- Published at
IaC at Scale: 7 Patterns That Prevent Your Terraform from Becoming a Nightmare
Battle-tested module structures, state management strategies, and code organization patterns that keep infrastructure manageable as your platform grows.
Table of Contents
- Pattern 1: The Module Hierarchy That Actually Works
- Pattern 2: State Management That Doesn’t Break
- Separate State Files by Blast Radius
- Use Remote State Data Sources
- Pattern 3: Variable Validation That Prevents Disasters
- Pattern 4: The Configuration Strategy That Scales
- Pattern 5: Tagging Strategy That Actually Works
- Pattern 6: Testing Infrastructure Code
- Pattern 7: Documentation That Developers Actually Read
- The Implementation Strategy
- Common Mistakes to Avoid
I’ve seen too many Terraform codebases that started clean and organized, only to become unmaintainable messes six months later. The problem isn’t Terraform—it’s how we organize and structure our infrastructure code as it scales.
Here are seven patterns that will keep your Terraform manageable, even as your platform grows to hundreds of resources and multiple teams.
Pattern 1: The Module Hierarchy That Actually Works
Most teams start with flat module structures and regret it later. Here’s a hierarchy that scales:
modules/
├── foundations/ # Core infrastructure
│ ├── networking/
│ ├── security/
│ └── monitoring/
├── services/ # Application-specific modules
│ ├── web-service/
│ ├── database/
│ └── cache/
└── compositions/ # Higher-level compositions
├── environment/
└── application-stack/
Foundation modules handle core infrastructure that rarely changes. Service modules are reusable components for common patterns. Composition modules combine multiple services into complete environments.

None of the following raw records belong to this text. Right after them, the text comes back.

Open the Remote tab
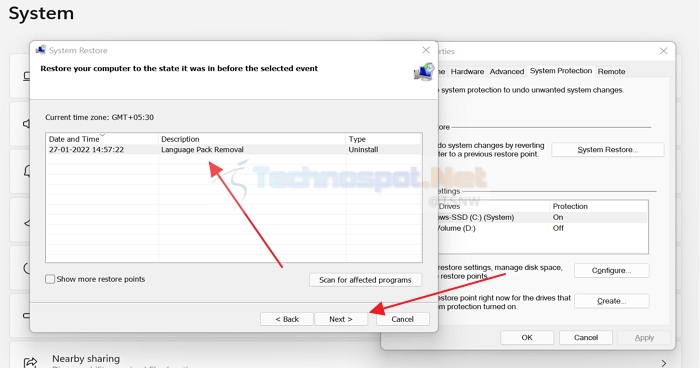The height and width of the screenshot is (368, 700). pos(611,71)
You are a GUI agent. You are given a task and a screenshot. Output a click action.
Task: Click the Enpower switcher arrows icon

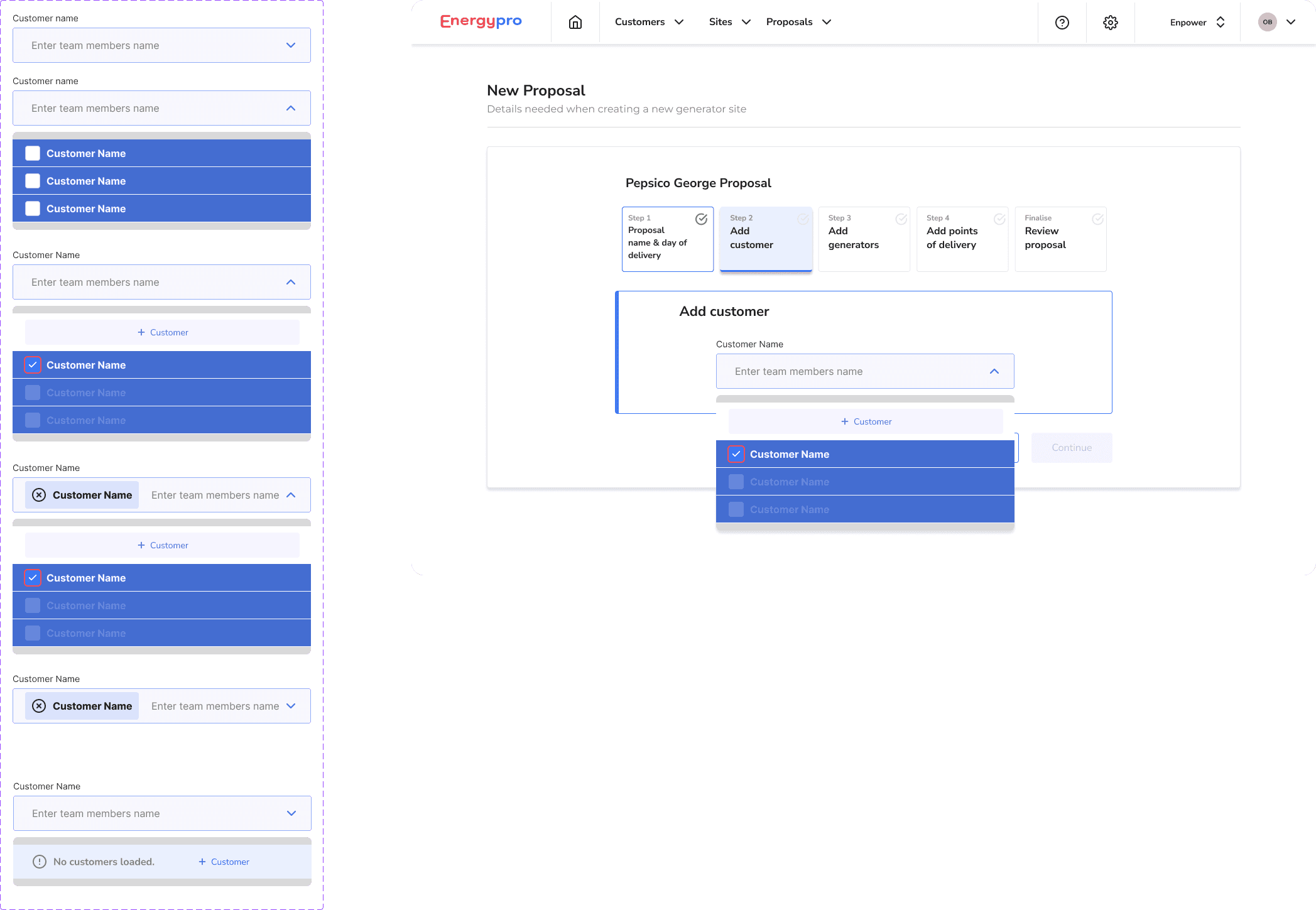pos(1221,23)
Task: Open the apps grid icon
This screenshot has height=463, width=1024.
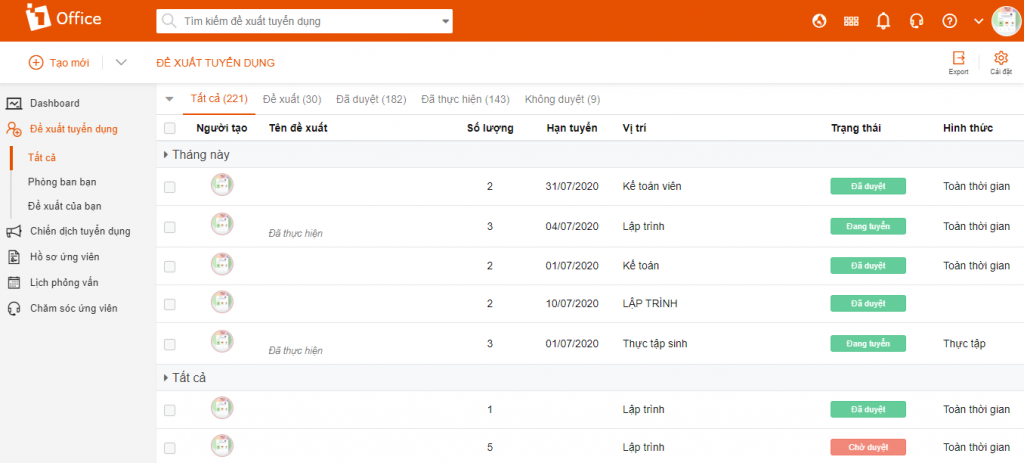Action: pyautogui.click(x=851, y=21)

Pattern 2: State Management That Doesn’t Break
The biggest Terraform disasters I’ve seen come from poor state management. Here’s what works:
Separate State Files by Blast Radius
# environments/prod/networking/main.tf
terraform {
backend "s3" {
bucket = "company-terraform-state"
key = "prod/networking/terraform.tfstate"
region = "us-west-2"
}
}
# environments/prod/applications/api/main.tf
terraform {
backend "s3" {
bucket = "company-terraform-state"
key = "prod/applications/api/terraform.tfstate"
region = "us-west-2"
}
}
Rule of thumb: If a mistake could take down your entire environment, it should be in a separate state file.
Use Remote State Data Sources
data "terraform_remote_state" "networking" {
backend = "s3"
config = {
bucket = "company-terraform-state"
key = "prod/networking/terraform.tfstate"
region = "us-west-2"
}
}
resource "aws_instance" "app" {
subnet_id = data.terraform_remote_state.networking.outputs.private_subnet_id
# ...
}
This creates clear dependencies between layers without tight coupling.
Pattern 3: Variable Validation That Prevents Disasters
Add validation rules to catch mistakes early:
variable "environment" {
description = "Environment name"
type = string
validation {
condition = contains([
"dev", "staging", "prod"
], var.environment)
error_message = "Environment must be dev, staging, or prod."
}
}
variable "instance_type" {
description = "EC2 instance type"
type = string
validation {
condition = can(regex("^[tm][0-9]", var.instance_type))
error_message = "Instance type must start with 't' or 'm' followed by a number."
}
}
Pattern 4: The Configuration Strategy That Scales
Don’t put configuration in your modules. Use a data-driven approach:
# config/environments.yaml
environments:
dev:
instance_type: "t3.micro"
min_size: 1
max_size: 2
prod:
instance_type: "m5.large"
min_size: 3
max_size: 10
# main.tf
locals {
config = yamldecode(file("${path.module}/config/environments.yaml"))
env_config = local.config.environments[var.environment]
}
module "web_service" {
source = "./modules/web-service"
instance_type = local.env_config.instance_type
min_size = local.env_config.min_size
max_size = local.env_config.max_size
}
This makes it easy to see configuration differences between environments and reduces code duplication.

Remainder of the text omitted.